Dyskusja wokół wywiadu Natalii Przybysz w Wysokich Obcasach nie cichnie. Piosenkarka wywołała skandal wyznając, że dokonała aborcji, ponieważ nie chciała przeprowadzać się do większego mieszkania. W Nadarzynie na znak protestu zorganizowano zbiórkę podpisów pod petycją przeciwko jej koncertowi.

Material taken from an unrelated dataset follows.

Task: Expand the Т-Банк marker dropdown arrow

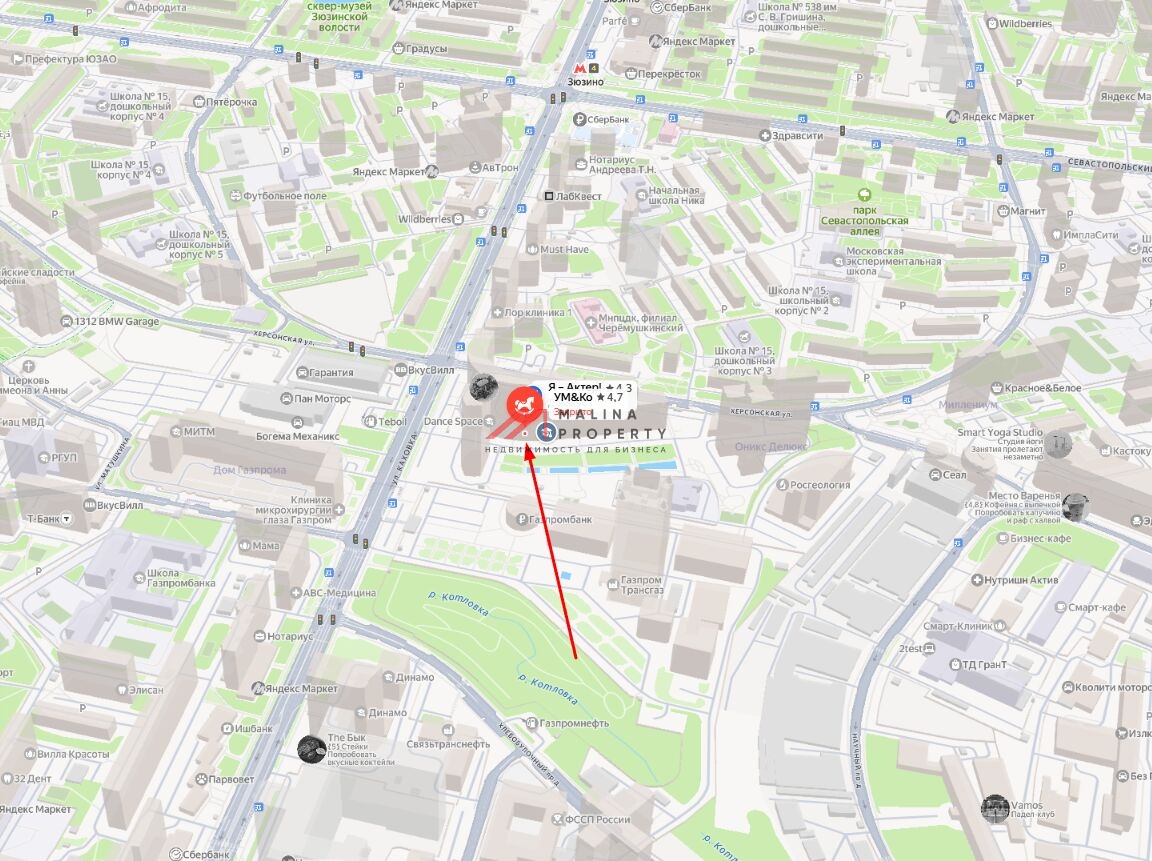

Oprócz fali krytyki do Natalii Przybysz trafia również wsparcie ze strony gwiazd zaangażowanych w walkę przeciwko zaostrzeniu ustawy antyaborcyjnej. W obronie piosenkarki stanęła Paulina Młynarska, Joanna Senyszyn, Monika Brodka oraz Nergal. Głos w sprawie zabrała również Ewa Minge, która sama wyznała w wywiadzie, że była zmuszona usunąć trzecią ciążę, bo zagrażała jej zdrowiu i życiu.
Projektantka nie potępia decyzji Przybysz o przeprowadzeniu aborcji. Jednak uważa, że tego typu wyznania osoby publiczne powinny robić w sposób bardziej przemyślany z pomocą specjalisty zajmującego się wizerunkiem. Gwiazda obawia się, że wyznanie wokalistki może wpłynąć negatywnie na postrzeganie protestu Polek:
Podziwiam Natalię Przybysz za odwagę. Ale jej wyznanie zaszkodziło sprawie. Nie mam na ten temat jednoznacznego zdania, podziwiam ją za odwagę. Na jej plus świadczy to, że mówiła o sobie, a nie doniosła jak portale plotkarskie czy dziennikarze dyskutujący o cudzym życiu. Czasami, jeżeli mówimy coś, musimy się zastanowić, jeżeli jesteśmy osobą publiczną, warto może też zapytać kogoś, kto się zajmuje PR, wizerunkiem, czy nie zaszkodzi. Bo pal sześć naszemu wizerunkowi, myślę, że ona sobie świetnie poradzi, ale czy to nie zaszkodzi całej sprawie. Trudno nam powiedzieć, co ona minutę po tym, jak tę ciążę usunęła, przeżyła i czy do dzisiaj pewnych rzeczy nie przeżywa, czy ta jej wiwisekcja nie jest właśnie efektem tego, że to w niej jest i krzyczy.